Data structures and algorithms

Basic data structures

array: linear collection of fixed-size items stored contiguously in memory
- allows random access to elements (by index) and efficient iteration
  - time to access an element by index is $O (1)$
- arrays are fixed-size in memory, and increasing the array size requires copying the items to a new section of memory
  - dynamic array: array that doubles in size whenever it is filled
linked list: linear collection of items linked using pointers (so they don't need to be stored contiguously)
- single-linked list: each item only points to the next item
- double-linked list: each item also points to the previous item, so you can traverse the list in either direction
- pros:
  - space isn't preallocated, so it can hold as many items as you have memory
  - if you already have a pointer to the previous node, adding or removing items in the middle is more efficient than an array, since you don't need to move the items that come after
- cons:
  - no constant-time random access - finding elements is $O (n)$ since you need to traverse the list sequentially
  - requires extra space to store the pointers
stack: linear LIFO (Last In First Out) collection - insertion and removal are only allowed at one end of the list
- ex. function recursion, undo mechanisms
- commonly implemented with an array - each push/pop increments or decrements a counter so you know what the index of the last item is
queue: linear FIFO (First In First Out) collection - items are always inserted at one end and removed from the other end
- ex. handling incoming requests or messages
- commonly implemented with a linked list
hash table: mapping of keys to values, so you can easily find a specific value using its key
- the hash function maps data of arbitrary size (the values) to a fixed-size hash (the key)
  - lookups are $O (1)$ as long as there are no collisions, and space complexity is $O (n)$
- hash collisions are possible, but the hash should be designed so they're minimized
- common uses: data storage, caching, implementation of associative arrays (aka maps or dictionaries) and sets
binary tree: tree where each node has at most two children
- the tree is represented in memory by a pointer to the topmost node, and each node contains its data and pointers to its left and right children
- balanced binary tree: tree where the height of the left and right subtrees for each node differ by no more than 1
- complete binary tree: binary tree where every level except possibly the last is completely filled, and all the nodes in the last level are as far left as possible
heap: a tree where values always increase or decrease as you move down the tree
- min heap: the root node has the smallest value, and every node is smaller than its children (the values increase as you go down)
- max heap: the root node has the largest value, and every node is larger than its children (the values decrease as you go down)
- binary heap: a heap that is also a complete binary tree
- common uses: sorting arrays, priority queues
binary search tree: a binary tree with the following properties:
- items on the left of a node are all less than that node's value
- items on the right of a node are all greater than that node's value
- there are no duplicate nodes
- efficient for searching ( $O (l o g n)$ ) because you can remove ~50% of the nodes with every comparison
graph: a fixed set of nodes or vertices connected by edges
- common uses: representing networks (such as social media networks, or paths through a city)

Sorting algorithms

Bubble sort: keep iterating two at a time, swapping the items if they're in the wrong order, until sorted
- simple, but not efficient
- best case $O (n)$ (data already sorted), worst case $O (n^{2})$ (data in the opposite order)
Selection sort: iterate through, find the smallest item and move it to the front of the list, and repeat
- best case $O (n)$ , worst case $O (n^{2})$ , but fewer swaps than Bubble Sort
Insertion sort: iterate through, and for each item, move its neighbors in front or behind depending on whether they're greater or less than it
- best case $O (n)$ , worst case $O (n^{2})$
QuickSort: Choose a pivot (usually in the center) and split the array into two sub-arrays around the pivot.

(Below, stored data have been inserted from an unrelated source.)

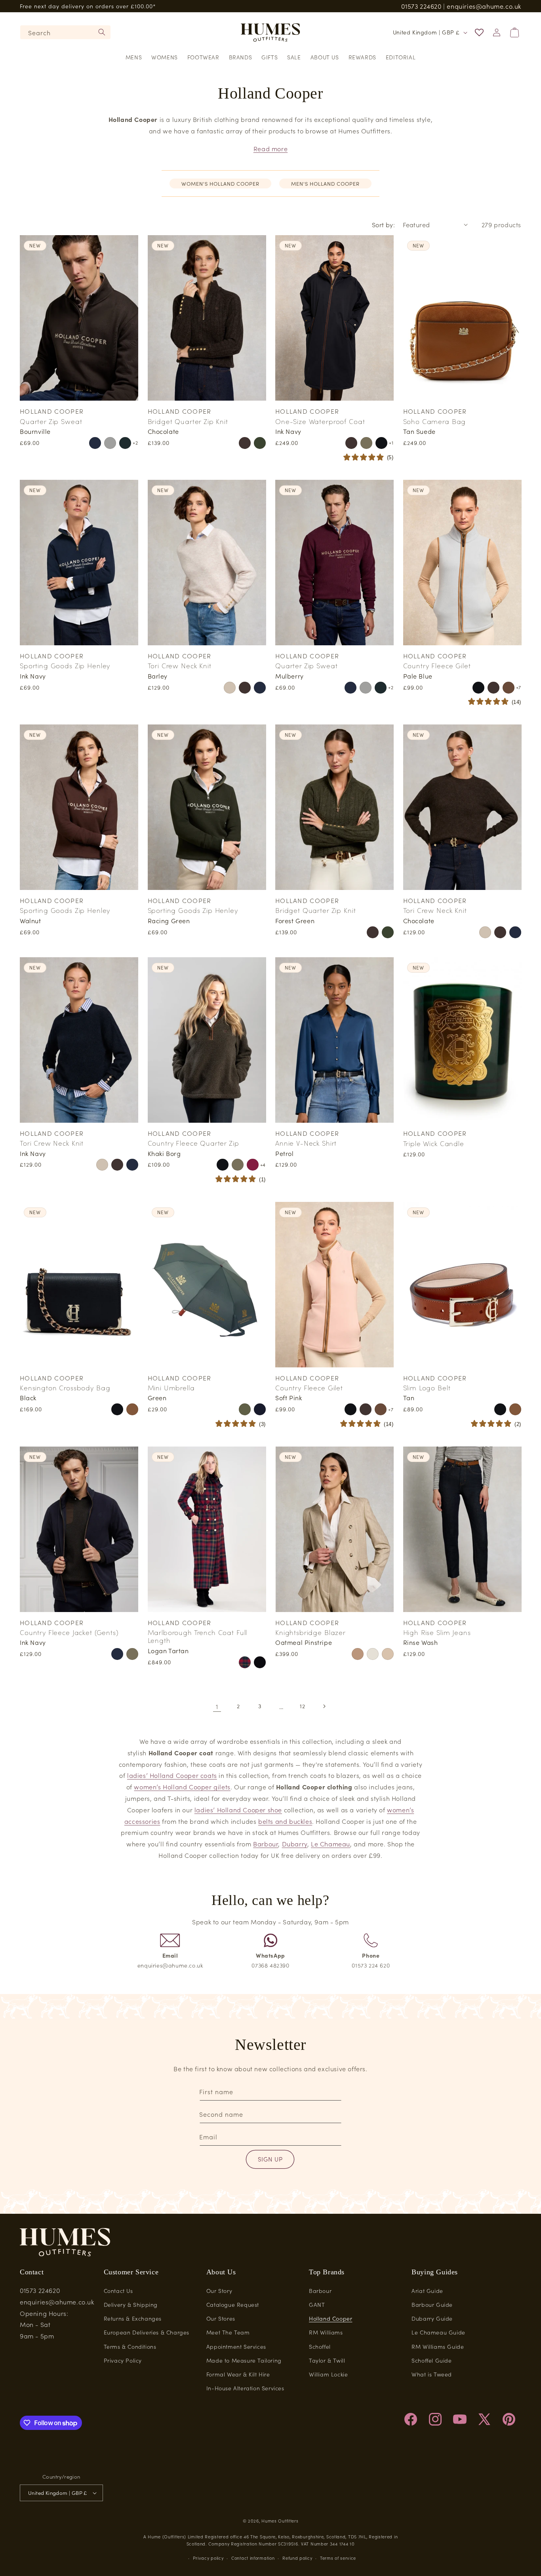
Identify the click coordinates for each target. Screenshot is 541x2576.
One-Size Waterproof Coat (320, 421)
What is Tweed (431, 2374)
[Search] (101, 32)
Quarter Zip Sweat (51, 421)
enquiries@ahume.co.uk (484, 6)
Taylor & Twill (327, 2360)
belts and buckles (285, 1821)
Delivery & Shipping (131, 2304)
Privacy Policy (123, 2360)
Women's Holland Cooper (220, 183)
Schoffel (320, 2346)
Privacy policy (208, 2558)
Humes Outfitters (279, 2520)
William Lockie (328, 2374)
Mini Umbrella (171, 1388)
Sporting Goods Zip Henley (65, 665)
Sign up (270, 2159)
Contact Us (118, 2291)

Create two pointers, one at the start of the left subarray and one at the end of the right subarray. Iterate toward the pivot until you find a pair of numbers where the left one is larger than the pivot and the right one is smaller than the pivot. Swap those two numbers. Once both pointers reach the pivot, repeat QuickSort on the subarrays.
- used if the array is small or there are few elements left to sort
- best and average case $O (n l o g n)$ , worst case $O (n^{2})$ (if the smallest or largest element is chosen as the pivot)
MergeSort: break the array into pieces one wide, then merge the pieces into two wide so they're in the correct order, then sort the two wide pieces and merge those in the correct order, repeat
- worst and average case $O (n l o g n)$
bucket sort: divide the array into buckets (stacks) by ranges, sort each bucket with any sorting algorithm or recursive BucketSort, then merge the buckets in order
- used with floating point numbers or input that is uniformly distributed over a range
- worst case, elements are all placed in one bucket, so complexity is whatever sorting algorithm is used on that bucket
- average case $O (n)$ if elements are randomly distributed
- best case $O (n + k)$ if the elements are uniformly distributed, where $k$ is the number of buckets
heap sort: place the elements in a heap (a tree where the root has the largest value and children are always smaller, or vice versa), then take the root (which will be the largest or smallest of the remaining values), re-heapify the tree, and repeat
- like selection sort, but instead of a linear-time scan of the unsorted data, you just maintain it in a heap
- no additional space required
- great if you only need the smallest or largest of the remaining items, ex. in a priority queue
- in practice, usually slower than quicksort, but implementation is simple and worst-case is better
- not a stable sort
- $O (n l o g n)$ for best, worst, and average case

Tree search types

breadth-first search:
- starting at the root, explore each level fully before moving on to the next level
- implemented with a queue, to keep track of child nodes that were found but not visited yet
depth-first search:
- starting at the root, explore as long as possible along the leftmost branch before backtracking
- implemented with a stack, to keep track of nodes discovered along the branch - stack lets you pop the nodes to backtrack once you reach the end of the current branch
- if the tree has an infinite branch, DFS is not guaranteed to find the solution

Big O notation

LeetCode course

can be used to measure time or space complexity
- time complexity: as the input size grows, how does the elapsed time grow?
- space complexity: as the input size grows, how much more memory is required?
usually consider three cases: best case, average case, and worst case
- for most algorithms these are equal, but if you only use one it should be the worst case
ignore constants: $O (5000 n) = O (n)$
imagine all variables trending to infinity: $O (2^{n} + n^{2} - 500 n) = O (2^{n})$ , because as $n$ grows, $2^{n}$ becomes large enough to make the other two terms irrelevant
- similarly, $O (n + 5000) = O (n)$

Time complexity examples

$O (1)$ : uses the same resources no matter the input size

print(input)

for i in range(5000):
    print(input) # O(5000) = O(1)

$O (n)$ : complexity scales linearly with the input size

for i in input:
    print(input)
# or
for i in input:
    for j in range(5000):
        print(input)
        # even though there are nested loops, the inner loop runs the same
        # number of times for each item in input, and O(5000n) === O(n)

$O (n^{2})$ :

for i in input:
    for j in input:
        print(i * j)
        # the inner loop runs n times each time the outer loop runs,
        # so O(n * n) = O(n^2)

$O (n + m)$ :

for i in input1:
    print(i)

for i in input1:
    print i

for i in input2:
    print i

# O(2n + m) = O(n + m)

$O (n^{2})$ : (partial series explanation)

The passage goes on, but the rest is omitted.